Jeremy Alford

Across south Louisiana, families and businesses are struggling to rebuild homes and storefronts following two years of hurricanes. At the same time, a public discussion over insurance practices is intensifying, setting the Capitol’s stage for an important discussion about housing-related issues.

“There’s no doubt the storms and recent tends have generated concerns,” said Appropriations Chair Zee Zeringue, R-Houma. “We intend to look into current practices, banking issues, the mortgage companies, temporary housing and a host of other issues. As for what (legislation) gets filed, we’ll have to wait and see.”

Several lawmakers are either eyeing possible legislation for the 2022 regular session or angling to make sure their beefs are at least heard when the House and Senate gather next year. For example, the practice of mortgage companies holding onto claim money following natural disasters is among Zeringue’s concerns, especially if the consumer is current with their loan or if the dollars arrive in a delayed fashion. “That money should go towards the ability of the homeowner to rebuild and move on with their lives,” he said.

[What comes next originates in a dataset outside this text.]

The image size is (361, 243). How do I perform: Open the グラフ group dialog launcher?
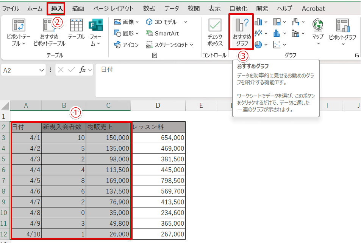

As for ongoing challenges with the federal government and temporary housing, which Zeringue has experienced firsthand in Terrebonne Parish, the chairman said lawmakers are exploring ways to put the state in a better position to serve displaced residents. “That’s a federal thing, for sure, but there are ways we can improve our own response in the future,” he said.

A state-run sheltering program was implemented last month that has placed residents in trailers faster than the federal government. Local officials, for their part, have expressed interest in in strengthening that state-run option.

Deductibles for homeowner insurance is another targeted topic. “It seems unfair,” said Zeringue. “Why is it a percentage of the value of the home and not the damage?”

While Zeringue’s district took a beating this year with Hurricane Ida, the home turf of Rep. Brett Geymann, R-Lake Charles, was the site of landfall last year for Laura and Delta. “I filed an insurance bill last session that was a hard-hitting, get-your-attention, double-the-penalties bill to get insurance folks to the table,” Geymann said. “This session you’re going to see a bit more of that. Except this time the coalition is larger.”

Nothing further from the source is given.